CriterionPostgreSQL + pgvectorRedis
Vector similarity searchNative HNSW supportRequires Redis Stack (not deployed)
PersistenceSurvives restartsVolatile without AOF/RDB
Multi-tenant queriesSQL WHERE clausesManual key namespacing
Already deployedYes (vector store)Yes (sessions only)

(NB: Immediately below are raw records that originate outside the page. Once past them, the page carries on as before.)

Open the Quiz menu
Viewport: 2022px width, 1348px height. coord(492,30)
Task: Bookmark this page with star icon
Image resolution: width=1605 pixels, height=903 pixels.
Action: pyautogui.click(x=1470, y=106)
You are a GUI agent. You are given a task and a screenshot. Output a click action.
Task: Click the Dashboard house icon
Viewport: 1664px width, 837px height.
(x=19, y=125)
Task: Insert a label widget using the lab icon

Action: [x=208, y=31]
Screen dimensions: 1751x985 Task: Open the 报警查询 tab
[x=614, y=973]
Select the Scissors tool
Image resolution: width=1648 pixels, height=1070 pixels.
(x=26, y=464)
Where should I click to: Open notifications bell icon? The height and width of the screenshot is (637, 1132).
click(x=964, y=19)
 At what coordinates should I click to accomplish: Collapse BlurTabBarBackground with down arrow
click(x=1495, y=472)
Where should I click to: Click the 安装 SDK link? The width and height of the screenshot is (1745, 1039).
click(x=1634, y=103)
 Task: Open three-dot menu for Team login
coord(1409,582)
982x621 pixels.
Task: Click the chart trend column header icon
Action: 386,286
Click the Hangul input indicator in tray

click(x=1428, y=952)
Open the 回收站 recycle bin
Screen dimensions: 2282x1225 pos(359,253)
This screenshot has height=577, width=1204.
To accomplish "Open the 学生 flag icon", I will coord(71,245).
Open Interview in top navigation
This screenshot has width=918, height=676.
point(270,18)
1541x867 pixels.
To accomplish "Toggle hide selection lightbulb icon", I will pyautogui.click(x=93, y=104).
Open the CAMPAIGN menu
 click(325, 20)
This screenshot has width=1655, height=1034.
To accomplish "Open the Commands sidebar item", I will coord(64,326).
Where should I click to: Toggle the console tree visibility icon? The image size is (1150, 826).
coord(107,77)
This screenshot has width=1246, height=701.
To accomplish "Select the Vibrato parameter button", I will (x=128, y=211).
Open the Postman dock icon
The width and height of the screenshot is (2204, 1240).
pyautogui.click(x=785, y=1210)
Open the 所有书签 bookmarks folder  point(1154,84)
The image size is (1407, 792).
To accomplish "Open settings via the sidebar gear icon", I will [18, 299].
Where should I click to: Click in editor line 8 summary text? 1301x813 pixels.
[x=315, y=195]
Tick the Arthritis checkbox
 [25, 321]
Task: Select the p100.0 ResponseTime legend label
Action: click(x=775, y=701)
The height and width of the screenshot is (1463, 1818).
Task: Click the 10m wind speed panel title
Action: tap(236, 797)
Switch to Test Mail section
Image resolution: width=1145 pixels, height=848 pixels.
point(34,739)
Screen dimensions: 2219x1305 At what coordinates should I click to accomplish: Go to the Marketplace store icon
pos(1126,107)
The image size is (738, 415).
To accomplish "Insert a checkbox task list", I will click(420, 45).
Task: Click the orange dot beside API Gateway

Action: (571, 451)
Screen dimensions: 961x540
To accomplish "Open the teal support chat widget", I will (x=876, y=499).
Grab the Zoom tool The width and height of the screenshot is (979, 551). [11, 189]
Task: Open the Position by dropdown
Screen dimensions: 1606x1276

The decisive factor is Tier 2: approximate nearest neighbor search on embeddings requires pgvector's HNSW index.

Cache Schema

CREATE TABLE app.semantic_query_cache (
id UUID PRIMARY KEY,
tenant_id UUID NOT NULL,
query_hash VARCHAR(64) NOT NULL, -- SHA-256 of reformulated_query + lang
reformulated_query TEXT NOT NULL,
detected_language VARCHAR(10), -- ISO language code (e.g. 'nl', 'en')
original_query TEXT NOT NULL,
query_embedding vector(1024) NOT NULL, -- BGE-M3
response_text TEXT NOT NULL,
citations JSONB,
intent VARCHAR(50),
hit_count INTEGER DEFAULT 0,
created_at TIMESTAMPTZ,
expires_at TIMESTAMPTZ NOT NULL,
CONSTRAINT uq_tenant_query_hash UNIQUE (tenant_id, query_hash)
);

Lookup Flow

Important

Intent classification still runs on every request (needed to get the reformulated query). The cache saves the expensive retrieval + LLM generation + safety steps (~3-5s).

Admin Controls

Cache management is exposed in the admin Settings UI:

ControlDescription
ToggleEnable/disable query cache (runtime, per-tenant)
Clear CacheWipe all cached entries for the tenant
Cache StatsHits, misses, hit rate, entry count
Similarity ThresholdConfigurable slider (default 0.97, range 0.80-1.00)

Configuration

SettingDefaultDescription
query_cache_enabledtrueEnable/disable the entire cache
query_cache_ttl_seconds3600 (1 hour)Time-to-live for cache entries
query_cache_similarity_threshold0.97Minimum cosine similarity for Tier 2 hits
query_cache_max_size1000Maximum number of cached entries per tenant

Consequences

Positive

  • Latency reduction on cache hits: ~3-5s → ~1ms (Tier 1) or ~30ms (Tier 2)
  • Cross-language caching: Turkish query hits Dutch-cached response for free (via LLM reformulation)
  • Cost reduction: Each cache hit saves LLM generation, retrieval, and safety validation calls (~$0.003/query)
  • Admin testability: Toggle, clear, view stats — enables meaningful A/B testing

Negative

  • Intent classification still required: ~200ms on every request (needed for reformulation)
  • Stale responses: Cached responses don't reflect graph/document changes until TTL expires. Mitigated by admin clear-cache button and 1-hour default TTL.

Risks

  • Similarity threshold tuning: Too low → wrong cached response. Too high → rarely hits. Default 0.97 is tuned empirically; adjustable via admin UI.
  • Cache pollution: A bad LLM response gets cached. Mitigated by quality gate running before caching and TTL expiration.

Alternatives Considered

  1. Redis-only exact hash (previous): Misses semantically identical queries. Hit rate < 5%.
  2. Redis Stack with RediSearch: Supports vectors but requires changing Docker image. Unnecessary given existing pgvector.
  3. Embedding of original query (not reformulated): Lower hit rate — multilingual/colloquial queries produce distant embeddings.
Cost Optimization

With 25,000 monthly queries and an estimated 40-60% cache hit rate, caching saves approximately $30-45/month in API costs, plus reducing latency from ~5.5s to < 50ms.